Due to overlapping transmission routes, many people with HIV have also been exposed to hepatitis B virus (HBV). As the number of people infected with HIV increases in areas where HBV is endemic, such as southeast Asia, HIV-HBV coinfection is a growing concern that can complicate treatment for both disease.

Several approved and experimental anti-HBV drugs -- including tenofovir (Viread; also in the Truvada and Atripla coformulations), lamivudine (3TC; Epivir), emtricitabine (Emtriva), and, as recently reported, entecavir (Baraclude) -- are also active against HIV. Using such agents alone can lead to both viruses developing resistance.

Current HIV treatment guidelines recommend that HIV-HBV coinfected individuals who require therapy for chronic hepatitis B should receive a full HAART regimen containing dually active NRTIs.

As reported in the October 2008 issue of Hepatology, Gail Matthews and colleagues conducted a prospective clinical trial to compare anti-HBV monotherapy using lamivudine or tenofovir versus combination therapy with lamivudine plus tenofovir in HIV-HBV coinfected individuals in Thailand. A total of 36 coinfected patients initiating combination antiretroviral therapy for the first time were randomly assigned to receive either lamivudine, tenofovir, or both as anti-HBV agents within a HAART regimen.

Results

At week 48, the median HBV DNA reductions from baseline were 4.07 log10 copies/mL in the lamivudine arm, 4.57 log10 copies/mL in the tenofovir arm, and 4.73 log10 copies/mL in the lamivudine + tenofovir arm (P = 0.70).

In an intent-to-treat analysis, HBV DNA viral load was suppressed to < 3 log10 copies/mL in 46% of patients in the lamivudine arm, 92% in the tenofovir arm, and 91% in the lamivudine + tenofovir arm (P = 0.013).

HBV resistant mutations were detected in 2 participants, both in the lamivudine arm.

Hepatitis B "e" antigen (HBeAg) loss was observed in 33% of HBeAg positive patients and 8% experienced hepatitis B surface antigen (HBsAg) loss.

* EXERCISE INSTRUCTIONS
**A)** According to the coinfection article, why is using an anti-HBV drug such as tenofovir or lamivudine by itself a problem in people who have both HIV and HBV?
**B)** In the trial described in the coinfection article, how many coinfected patients were randomly assigned to treatment?
**C)** Transcribe the passage of the coinfection article from "At week 48, the" to "antigen (HBsAg) loss.".
Rely only on the coinfection article for what follows.

* ENTRIES PROVIDED

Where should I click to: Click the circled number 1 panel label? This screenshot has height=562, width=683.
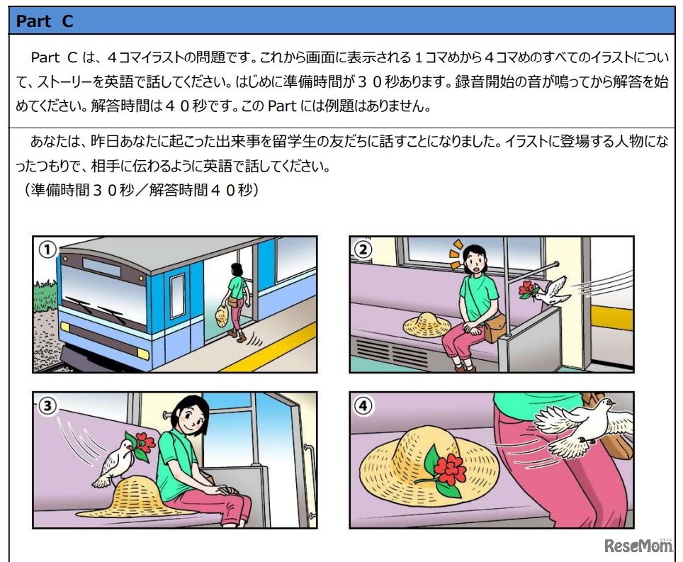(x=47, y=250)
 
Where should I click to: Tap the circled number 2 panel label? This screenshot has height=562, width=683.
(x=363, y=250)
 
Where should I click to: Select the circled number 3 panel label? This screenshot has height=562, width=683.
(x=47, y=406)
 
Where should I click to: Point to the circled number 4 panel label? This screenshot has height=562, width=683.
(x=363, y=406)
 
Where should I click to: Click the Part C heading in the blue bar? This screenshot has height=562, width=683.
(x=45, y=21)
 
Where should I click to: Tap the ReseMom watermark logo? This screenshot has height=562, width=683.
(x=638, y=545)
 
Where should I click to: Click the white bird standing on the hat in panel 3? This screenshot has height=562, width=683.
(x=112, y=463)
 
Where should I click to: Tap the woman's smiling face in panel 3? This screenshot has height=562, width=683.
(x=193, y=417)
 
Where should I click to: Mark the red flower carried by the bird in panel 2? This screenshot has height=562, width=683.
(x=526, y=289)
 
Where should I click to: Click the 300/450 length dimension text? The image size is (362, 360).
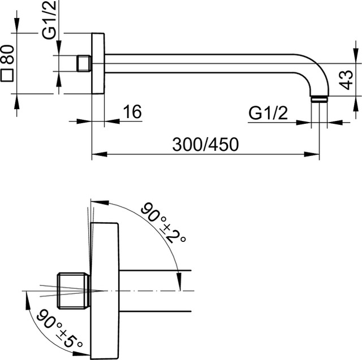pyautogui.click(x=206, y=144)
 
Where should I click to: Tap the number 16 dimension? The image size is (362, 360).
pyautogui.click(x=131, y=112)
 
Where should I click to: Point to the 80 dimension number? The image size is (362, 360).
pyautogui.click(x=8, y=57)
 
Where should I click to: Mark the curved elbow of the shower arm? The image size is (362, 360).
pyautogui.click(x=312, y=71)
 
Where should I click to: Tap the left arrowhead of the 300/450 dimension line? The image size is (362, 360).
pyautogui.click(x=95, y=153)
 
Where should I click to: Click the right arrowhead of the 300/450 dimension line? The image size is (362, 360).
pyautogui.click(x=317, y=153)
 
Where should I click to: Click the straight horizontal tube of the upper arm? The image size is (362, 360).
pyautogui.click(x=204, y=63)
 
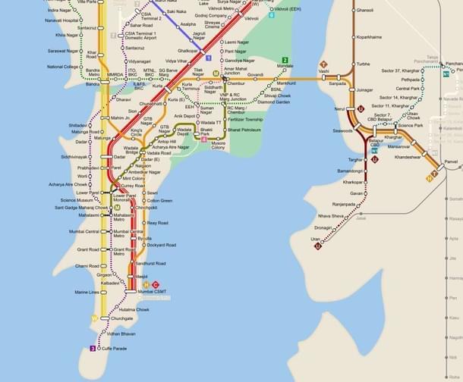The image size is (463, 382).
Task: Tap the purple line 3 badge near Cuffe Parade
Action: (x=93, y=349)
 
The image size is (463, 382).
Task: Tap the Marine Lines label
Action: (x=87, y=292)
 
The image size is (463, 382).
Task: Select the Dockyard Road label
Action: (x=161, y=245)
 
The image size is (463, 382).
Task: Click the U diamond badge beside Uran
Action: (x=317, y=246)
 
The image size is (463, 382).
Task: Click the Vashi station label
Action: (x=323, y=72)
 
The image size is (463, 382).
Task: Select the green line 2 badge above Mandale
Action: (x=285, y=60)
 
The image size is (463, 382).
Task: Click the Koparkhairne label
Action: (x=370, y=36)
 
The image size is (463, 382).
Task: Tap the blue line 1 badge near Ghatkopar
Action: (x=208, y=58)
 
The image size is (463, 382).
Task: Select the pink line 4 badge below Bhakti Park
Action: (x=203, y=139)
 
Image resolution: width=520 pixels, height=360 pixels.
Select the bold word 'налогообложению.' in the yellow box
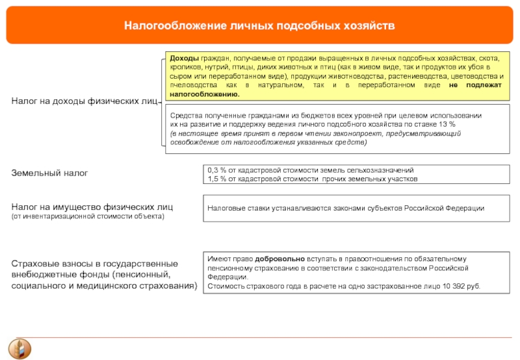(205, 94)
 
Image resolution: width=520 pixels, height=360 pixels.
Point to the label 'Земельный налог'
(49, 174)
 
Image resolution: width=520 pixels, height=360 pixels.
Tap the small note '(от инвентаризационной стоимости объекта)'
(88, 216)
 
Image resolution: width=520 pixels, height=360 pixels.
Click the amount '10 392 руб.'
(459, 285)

* WRITTEN RESPONSES
**A)** These drugs are active against both HBV and HIV, so using one of them alone can lead to both viruses developing resistance. For this reason, guidelines call for a full HAART regimen containing dually active NRTIs when coinfected individuals need therapy for chronic hepatitis B.

**B)** 36 patients.

**C)**
At week 48, the median HBV DNA reductions from baseline were 4.07 log10 copies/mL in the lamivudine arm, 4.57 log10 copies/mL in the tenofovir arm, and 4.73 log10 copies/mL in the lamivudine + tenofovir arm (P = 0.70).

In an intent-to-treat analysis, HBV DNA viral load was suppressed to < 3 log10 copies/mL in 46% of patients in the lamivudine arm, 92% in the tenofovir arm, and 91% in the lamivudine + tenofovir arm (P = 0.013).

HBV resistant mutations were detected in 2 participants, both in the lamivudine arm.

Hepatitis B "e" antigen (HBeAg) loss was observed in 33% of HBeAg positive patients and 8% experienced hepatitis B surface antigen (HBsAg) loss.